* Instructions for the task: Identify all lines of the data containing the string "computer" and copy them.

* Excerpted data:
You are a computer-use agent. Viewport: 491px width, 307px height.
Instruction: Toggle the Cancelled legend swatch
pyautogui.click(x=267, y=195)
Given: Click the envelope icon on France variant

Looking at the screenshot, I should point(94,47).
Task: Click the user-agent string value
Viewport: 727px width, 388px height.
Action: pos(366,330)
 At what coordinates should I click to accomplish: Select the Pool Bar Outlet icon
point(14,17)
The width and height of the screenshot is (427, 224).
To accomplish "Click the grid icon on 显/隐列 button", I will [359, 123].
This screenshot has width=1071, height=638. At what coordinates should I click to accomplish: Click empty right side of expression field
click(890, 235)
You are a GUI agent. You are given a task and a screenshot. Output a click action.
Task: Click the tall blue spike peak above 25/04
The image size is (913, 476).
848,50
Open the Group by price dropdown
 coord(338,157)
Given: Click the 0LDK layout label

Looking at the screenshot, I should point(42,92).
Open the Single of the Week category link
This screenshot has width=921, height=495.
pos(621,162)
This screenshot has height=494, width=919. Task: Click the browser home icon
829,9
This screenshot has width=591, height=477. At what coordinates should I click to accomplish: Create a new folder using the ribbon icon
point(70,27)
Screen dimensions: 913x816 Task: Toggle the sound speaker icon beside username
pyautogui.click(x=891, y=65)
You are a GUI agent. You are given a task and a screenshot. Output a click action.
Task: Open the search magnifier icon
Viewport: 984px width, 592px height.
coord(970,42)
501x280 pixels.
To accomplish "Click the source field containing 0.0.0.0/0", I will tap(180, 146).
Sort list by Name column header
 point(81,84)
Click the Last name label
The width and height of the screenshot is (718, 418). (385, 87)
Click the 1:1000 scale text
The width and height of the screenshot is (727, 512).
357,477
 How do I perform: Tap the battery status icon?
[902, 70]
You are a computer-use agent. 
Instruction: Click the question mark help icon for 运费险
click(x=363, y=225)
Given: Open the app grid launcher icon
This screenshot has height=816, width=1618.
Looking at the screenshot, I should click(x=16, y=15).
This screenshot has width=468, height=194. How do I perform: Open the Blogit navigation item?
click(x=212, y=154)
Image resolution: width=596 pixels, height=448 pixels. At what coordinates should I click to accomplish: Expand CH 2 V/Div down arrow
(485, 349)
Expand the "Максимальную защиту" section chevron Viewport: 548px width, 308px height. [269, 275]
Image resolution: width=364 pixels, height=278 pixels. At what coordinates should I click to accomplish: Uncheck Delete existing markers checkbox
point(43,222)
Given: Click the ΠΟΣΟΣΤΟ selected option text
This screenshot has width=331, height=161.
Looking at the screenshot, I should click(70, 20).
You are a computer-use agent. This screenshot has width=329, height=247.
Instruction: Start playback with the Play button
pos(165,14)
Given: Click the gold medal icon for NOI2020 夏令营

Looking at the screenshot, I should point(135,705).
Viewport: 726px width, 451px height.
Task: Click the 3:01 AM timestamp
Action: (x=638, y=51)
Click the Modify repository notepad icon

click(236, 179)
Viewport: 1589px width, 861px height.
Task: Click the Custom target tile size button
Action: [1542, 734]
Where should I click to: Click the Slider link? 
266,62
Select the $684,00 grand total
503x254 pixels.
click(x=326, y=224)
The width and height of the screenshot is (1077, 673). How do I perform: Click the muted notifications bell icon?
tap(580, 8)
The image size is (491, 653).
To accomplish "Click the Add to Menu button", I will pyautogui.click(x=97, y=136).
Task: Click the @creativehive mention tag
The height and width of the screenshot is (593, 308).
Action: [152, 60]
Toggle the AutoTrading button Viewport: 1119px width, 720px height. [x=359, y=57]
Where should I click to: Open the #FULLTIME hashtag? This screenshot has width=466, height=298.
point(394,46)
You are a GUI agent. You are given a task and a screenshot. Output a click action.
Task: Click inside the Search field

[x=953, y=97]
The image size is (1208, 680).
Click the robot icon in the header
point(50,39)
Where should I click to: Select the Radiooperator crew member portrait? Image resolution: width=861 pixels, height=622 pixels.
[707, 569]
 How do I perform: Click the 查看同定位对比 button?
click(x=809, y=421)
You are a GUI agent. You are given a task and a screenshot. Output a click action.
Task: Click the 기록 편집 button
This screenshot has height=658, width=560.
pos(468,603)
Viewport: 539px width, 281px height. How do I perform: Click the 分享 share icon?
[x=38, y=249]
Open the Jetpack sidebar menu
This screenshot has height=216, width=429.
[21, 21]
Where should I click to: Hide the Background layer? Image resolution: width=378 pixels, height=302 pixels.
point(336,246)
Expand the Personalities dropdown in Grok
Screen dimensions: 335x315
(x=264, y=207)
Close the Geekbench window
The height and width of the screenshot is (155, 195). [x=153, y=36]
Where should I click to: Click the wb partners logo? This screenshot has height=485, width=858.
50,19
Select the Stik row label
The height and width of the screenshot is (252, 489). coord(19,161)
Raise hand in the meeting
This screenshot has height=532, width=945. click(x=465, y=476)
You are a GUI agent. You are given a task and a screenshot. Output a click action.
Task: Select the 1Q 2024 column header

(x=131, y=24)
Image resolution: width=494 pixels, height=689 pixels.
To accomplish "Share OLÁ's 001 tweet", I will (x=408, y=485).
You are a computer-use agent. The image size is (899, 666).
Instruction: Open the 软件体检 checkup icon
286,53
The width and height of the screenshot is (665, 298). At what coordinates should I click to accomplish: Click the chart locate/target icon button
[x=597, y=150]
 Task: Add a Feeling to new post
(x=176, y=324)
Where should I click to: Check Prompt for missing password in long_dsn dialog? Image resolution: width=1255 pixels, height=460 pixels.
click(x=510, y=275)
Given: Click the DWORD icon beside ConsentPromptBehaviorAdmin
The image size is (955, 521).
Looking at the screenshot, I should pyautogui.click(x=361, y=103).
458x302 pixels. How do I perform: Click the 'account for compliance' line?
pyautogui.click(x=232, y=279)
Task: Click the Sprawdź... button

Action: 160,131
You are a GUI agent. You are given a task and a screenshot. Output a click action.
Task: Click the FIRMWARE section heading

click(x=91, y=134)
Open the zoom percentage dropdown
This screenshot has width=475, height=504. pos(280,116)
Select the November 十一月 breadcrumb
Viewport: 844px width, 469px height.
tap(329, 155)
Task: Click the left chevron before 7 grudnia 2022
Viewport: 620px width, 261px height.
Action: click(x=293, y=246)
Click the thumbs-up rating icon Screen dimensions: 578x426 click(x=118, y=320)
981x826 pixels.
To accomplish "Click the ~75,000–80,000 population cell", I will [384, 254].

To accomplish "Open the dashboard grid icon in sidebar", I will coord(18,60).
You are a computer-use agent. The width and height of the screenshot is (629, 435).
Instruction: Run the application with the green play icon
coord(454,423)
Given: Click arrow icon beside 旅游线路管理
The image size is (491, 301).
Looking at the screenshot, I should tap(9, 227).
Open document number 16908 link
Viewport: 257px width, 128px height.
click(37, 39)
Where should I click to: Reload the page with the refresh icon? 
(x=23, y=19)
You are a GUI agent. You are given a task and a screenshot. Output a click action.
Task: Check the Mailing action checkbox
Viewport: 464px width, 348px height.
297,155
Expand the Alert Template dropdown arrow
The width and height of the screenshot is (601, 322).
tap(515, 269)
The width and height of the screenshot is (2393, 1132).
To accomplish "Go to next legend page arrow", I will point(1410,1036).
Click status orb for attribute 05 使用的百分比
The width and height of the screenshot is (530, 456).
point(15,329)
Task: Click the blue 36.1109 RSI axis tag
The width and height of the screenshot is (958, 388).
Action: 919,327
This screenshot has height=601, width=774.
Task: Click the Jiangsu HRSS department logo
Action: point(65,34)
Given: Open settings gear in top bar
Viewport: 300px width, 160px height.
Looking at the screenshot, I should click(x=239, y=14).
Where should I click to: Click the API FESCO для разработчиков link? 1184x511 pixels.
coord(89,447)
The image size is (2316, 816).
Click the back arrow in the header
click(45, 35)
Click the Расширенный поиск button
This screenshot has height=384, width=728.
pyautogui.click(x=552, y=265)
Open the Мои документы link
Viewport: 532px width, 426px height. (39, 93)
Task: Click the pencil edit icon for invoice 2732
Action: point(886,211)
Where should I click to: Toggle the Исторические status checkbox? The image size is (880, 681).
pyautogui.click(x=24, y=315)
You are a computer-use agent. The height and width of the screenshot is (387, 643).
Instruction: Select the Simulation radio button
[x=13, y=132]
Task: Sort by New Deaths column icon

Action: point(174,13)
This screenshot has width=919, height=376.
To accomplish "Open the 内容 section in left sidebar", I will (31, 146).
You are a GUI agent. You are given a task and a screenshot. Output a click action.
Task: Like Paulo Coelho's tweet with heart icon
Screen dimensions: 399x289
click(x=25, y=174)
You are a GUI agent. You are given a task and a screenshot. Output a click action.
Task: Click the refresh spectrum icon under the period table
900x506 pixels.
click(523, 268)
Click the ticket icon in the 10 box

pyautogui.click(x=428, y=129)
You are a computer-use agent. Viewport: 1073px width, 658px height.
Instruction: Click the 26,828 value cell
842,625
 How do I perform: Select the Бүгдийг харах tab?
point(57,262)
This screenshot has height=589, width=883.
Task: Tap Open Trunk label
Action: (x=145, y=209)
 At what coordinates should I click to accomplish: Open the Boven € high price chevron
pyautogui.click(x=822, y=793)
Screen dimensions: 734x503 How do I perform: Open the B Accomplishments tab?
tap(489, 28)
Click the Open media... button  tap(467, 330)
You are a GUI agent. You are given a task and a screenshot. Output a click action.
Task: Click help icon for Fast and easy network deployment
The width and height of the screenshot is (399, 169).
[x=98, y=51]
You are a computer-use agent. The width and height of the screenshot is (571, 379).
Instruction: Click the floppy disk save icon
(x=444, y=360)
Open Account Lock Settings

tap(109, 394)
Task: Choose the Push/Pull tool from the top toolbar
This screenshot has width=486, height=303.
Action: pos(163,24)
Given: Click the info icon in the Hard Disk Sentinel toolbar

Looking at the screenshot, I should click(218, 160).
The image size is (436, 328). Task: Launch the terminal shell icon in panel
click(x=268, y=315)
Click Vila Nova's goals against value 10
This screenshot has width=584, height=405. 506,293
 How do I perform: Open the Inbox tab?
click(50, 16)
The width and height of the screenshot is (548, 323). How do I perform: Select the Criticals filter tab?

* Completed exercise:
You are a computer-use agent. Viewport: 491px width, 307px height.
You are a computer-use agent. 
You are a computer-use agent. This screenshot has width=329, height=247.
You are a computer-use agent. The image size is (899, 666).
You are a computer-use agent. The width and height of the screenshot is (629, 435).
You are a computer-use agent. The height and width of the screenshot is (387, 643).
You are a computer-use agent. Viewport: 1073px width, 658px height.
You are a computer-use agent. The width and height of the screenshot is (571, 379).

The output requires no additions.